• **Directives**
1. In the charity game thread below, where was the game held?
2. Copy the part of the charity game thread below starting at "It was an okay" and ending at "the 2nd half.".

• **Passage**
# # # # #

# Charity game Sunday on TNT featuring our Amare Stoudemire



## Kekai (Jan 12, 2005)

Charity Game with Kobe, LeBron, T-Mac, KG, JO On TNT Sunday! The game will be held Sunday, September 11th at 6 p.m. ET (5 p.m. CT) from the Toyota Center in Houston, Texas, and will be televised on TNT at 11 p.m. ET (10 p.m. CT).

NBA players scheduled to participate include:*

LeBron James, Cleveland Cavaliers
Kobe Bryant, Los Angeles Lakers
Kevin Garnett, Minnesota Timberwolves
Jermaine O’Neal, Indiana Pacers
Stephon Marbury, New York Knicks
Dwyane Wade, Miami Heat
Amare Stoudemire, Phoenix Suns
Paul Pierce, Boston Celtics
Alonzo Mourning, Miami Heat
Antonio McDyess, Detroit Pistons
Steve Francis, Orlando Magic
Sam Cassell, Los Angeles Clippers
Ron Artest, Indiana Pacers
Chauncey Billups, Detroit Pistons
J.R. Smith, New Orleans Hornets
Dahntay Jones, Memphis Grizzlies
Mike James, Houston Rockets
Lindsey Hunter, Detroit Pistons
Derek Anderson, Houston Rockets
Carlos Boozer, Utah Jazz


Looks pretty cool I'll probably watch it.


----------



## Coatesvillain (Jul 17, 2002)

Great.. it's going head to head with the NFL. I won't be able to watch.


----------



## Kekai (Jan 12, 2005)

PhillyPhanatic said:


> Great.. it's going head to head with the NFL. I won't be able to watch.


Tape it


----------



## DaBigTicketKG21 (Apr 27, 2003)

its gonna be a pretty entertaining game.


----------



## Carbo04 (Apr 15, 2005)

I can't wait!


----------



## Tiz (May 9, 2005)

Should be fun to watch.


----------



## BootyKing (Apr 7, 2005)

. Id love to watch but dont get any NBA over here in Australia. Oh well.


----------



## Kekai (Jan 12, 2005)

BootyKing said:


> . Id love to watch but dont get any NBA over here in Australia. Oh well.


Thats why the US is the best


----------



## sunsaz (Apr 18, 2005)

It was an okay game. Amare had some big plays in there. Could've done without Judas Joe playing though.


----------



## Dissonance (Jul 21, 2004)

wow, I totally forgot. I was watching my Ravens play a 3-0 first half then get our asses kicked in the 2nd half. 

I've ****ing had it with waiting for Boller to develop. Time to move on. Even though he didn't play that bad, I'm sick of the offense not moving the ball or moving the ball and not scoring. Look for someone in free agency or draft another ****ing QB, like Matt Leinart hopefully. I like Omar Jacobs but to me he is less prepared than Leinart.

# # # # #

• **Record set**
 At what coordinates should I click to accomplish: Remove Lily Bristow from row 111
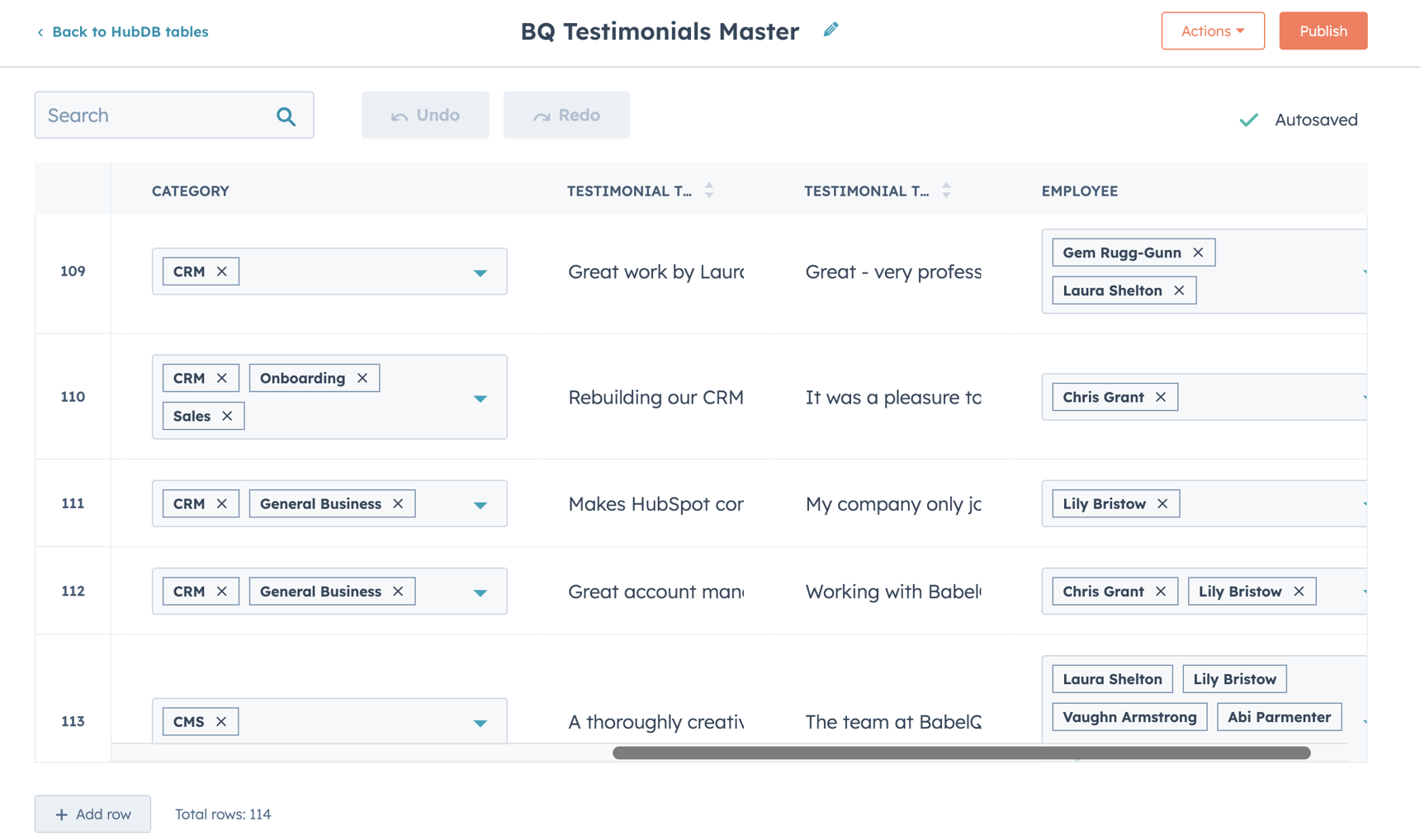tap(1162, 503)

# # # # #

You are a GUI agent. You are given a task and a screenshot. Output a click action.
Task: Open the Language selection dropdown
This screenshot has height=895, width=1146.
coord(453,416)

# # # # #

• **Complete answers**
1. The Toyota Center in Houston, Texas.

2.
It was an okay game. Amare had some big plays in there. Could've done without Judas Joe playing though.


----------



## Dissonance (Jul 21, 2004)

wow, I totally forgot. I was watching my Ravens play a 3-0 first half then get our asses kicked in the 2nd half.